══ Text excerpt

- Breed: Standardbred
- Sire: Mach Three
- Grandsire: Matt's Scooter
- Dam: Wheres the Beach
- Damsire: Beach Towel
- Sex: Stallion
- Foaled: 25 May 2005
- Died: 14 January 2018
- Country: Canada
- Colour: Bay
- Breeder: S Smith-Rothaug
- Owner: Schooner Stables
- Trainer: Brent MacGrath
- Record: 21:20-1-0
- Earnings: $3,322,199

Major wins
- Metro Pace (2007) North America Cup (2008) Confederation Cup Pace (2008) Messenger Stakes (2008) Breeders Crown (2008)

Awards
- Canadian Harness Horse of the Year (2007, 2008) United States Harness Horse of the Year (2008)

Honours
- Canadian Horse Racing Hall of Fame (2009) United States Harness Racing Hall of Fame (2015)

= Somebeachsomewhere =

American Standardbred racehorse

Somebeachsomewhere (2005–2018) was a Standardbred Race Horse who, as a three-year-old, tied the world record for a mile (all ages) at The Red Mile with a time of 1:46.4 and earned $3,221,299. In 2008, he had the highest earnings by a pacer in a single season of $2,448,003.

He was sired by Mach Three, out of Wheres The Beach, a Beach Towel mare. The colt was purchased as a yearling for $40,000 and was owned by Schooner Stables of Truro, Nova Scotia.

==2-Year-Old Campaign==
He began his racing career in 2007 in the Battle of Waterloo at Grand River Raceway, where he went off as a second favorite in the eliminations and won by three lengths. In the $300,000 final of the event, he won as a 4-5 post time favorite.

After proving his ability on the small track, he moved onto the Metro Pace Eliminations at Mohawk Racetrack. Somebeachsomewhere was drawn into the same elimination as Dali, the fastest two-year-old colt of the year, up to that point. Somebeachsomewhere held off race favorite Dali and won by 31/2 lengths in 1:52.1. The next week was the $1 million final of the event, which Somebeachsomewhere won as the race favorite in a world-record 1:49.3.

To finish his two-year-old campaign, he won a pair of stakes races at Mohawk: the Champlain Stakes and the Nasagaweya Stakes.

Somebeachsomewhere earned $773,296 in his freshman year, with a record of six wins in six starts.

════

## Work to be completed
According to the Somebeachsomewhere article, what price was paid for the colt as a yearling? The listing after this point is separate material, unrelated to the text above.

══ Dataset content

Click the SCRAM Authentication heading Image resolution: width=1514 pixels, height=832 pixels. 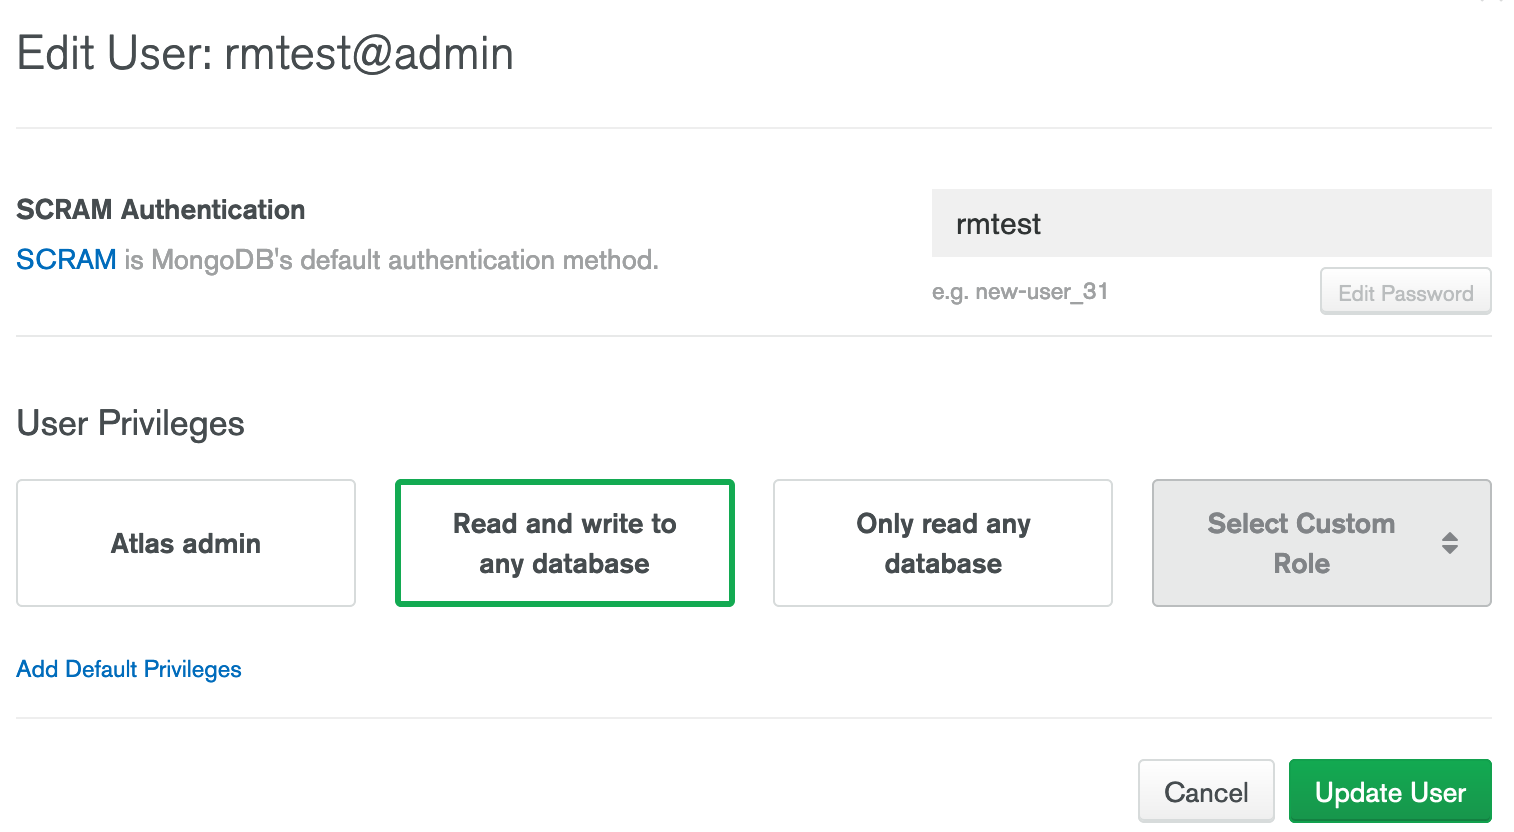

════

## Full output
$40,000